Perjalanan dan pengabdian umurnya lebih banyak digunakan di luar negeri termasuk di Eropa pernah tinggal beberapa lama di Belanda sebelum berlabuh dan tinggal menetap belajar di Kairo Mesir.

Suatu saat Muhammad Nawawi Yahya mengalami sakit dan dirawat di rumah sakit kebetulan ditangani oleh seorang perawat perempuan. Perawat tersebut statusnya janda punya empat orang anak. Selama di berada pembaringan di rumah sakit, Beliau tidak mau dilihat auratnya dan apalagi disentuh oleh perempuan yang tidak halal baginya atau yang bukan mahramnya, akhirnya Beliau melamar dan menikahi janda tersebut yang berprofesi sebagai perawat di rumah sakit. Istrinya ini sangat berjasa mengantarkan Beliau hingga menyelesaikan Disertasinya dan berhasil meraih gelar Doktor di bidang Zakat pada tahun 1980. 

Proses karir intelektual dan keulamaannya dibentuk sejak dini melalui ayah, guru-guru, ulama-ulama di kampung halaman serta keluarga, dilanjutkan pendalamannya  di Mekah hingga dimatangkan di Kairo Mesir. 

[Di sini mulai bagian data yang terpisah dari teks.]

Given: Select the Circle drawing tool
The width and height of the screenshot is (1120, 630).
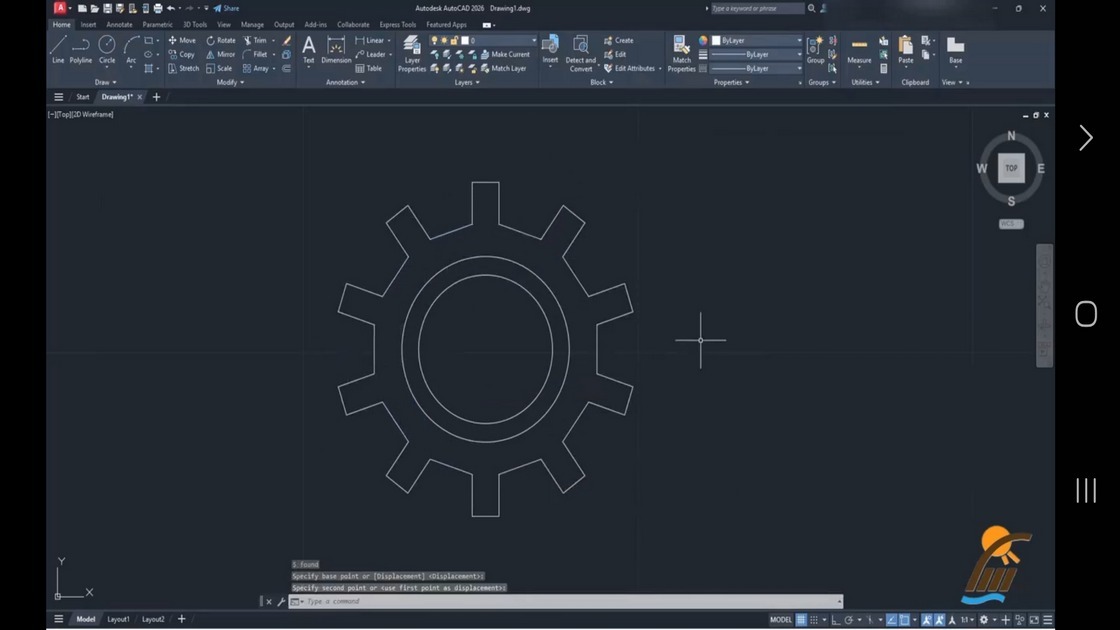Looking at the screenshot, I should click(x=106, y=50).
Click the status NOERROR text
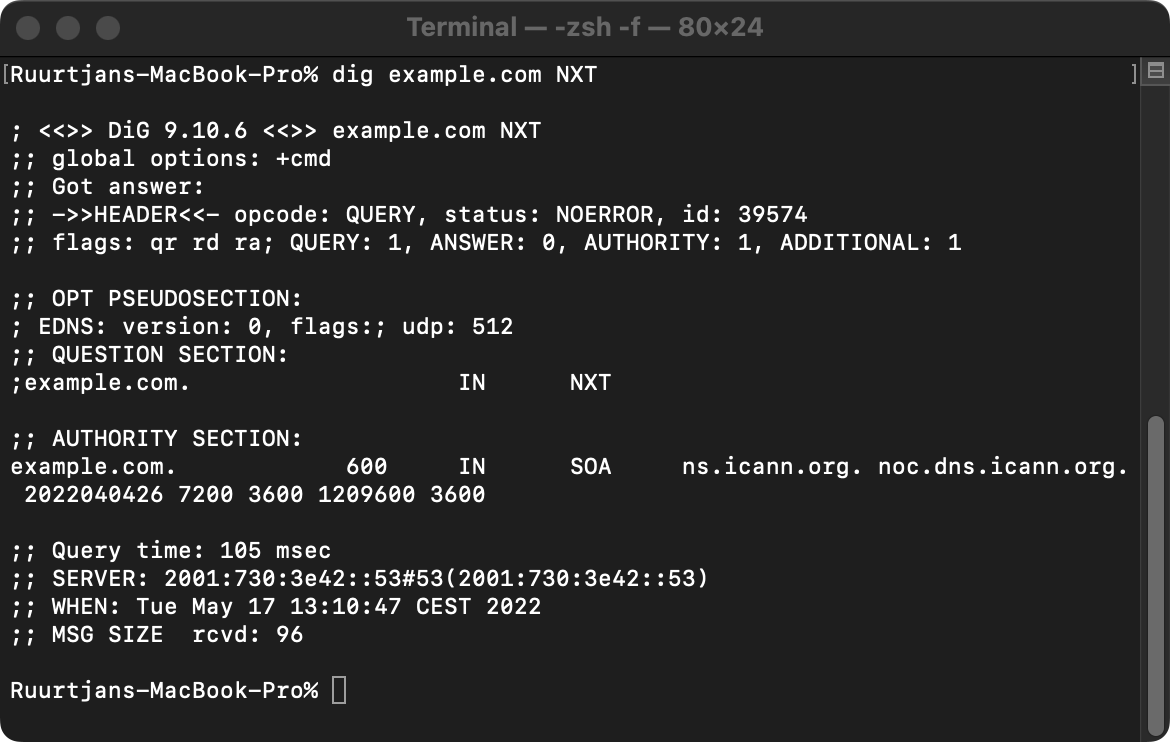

Muhammad Nawawi Yahya masuk di Fakultas Syariah wa al-Qanun yang dianggap konsisten menulis tentang zakat perspketif perbandingan madzhab sejak program Magister dan dikembangkan serta disempurnakan pada Program Doktor. 

Muhammad Nawawi Yahya satu almamater dan program studi  dengan Syekh Yusuf al-Qaradhawi di Fakultas Syariah wa al-Qanun. Syekh Yusuf al-Qaradhawi lebih tua tiga tahun, Beliau lahir tahun 1926 sedang Muhammad Nawawi Yahya lahir 1929.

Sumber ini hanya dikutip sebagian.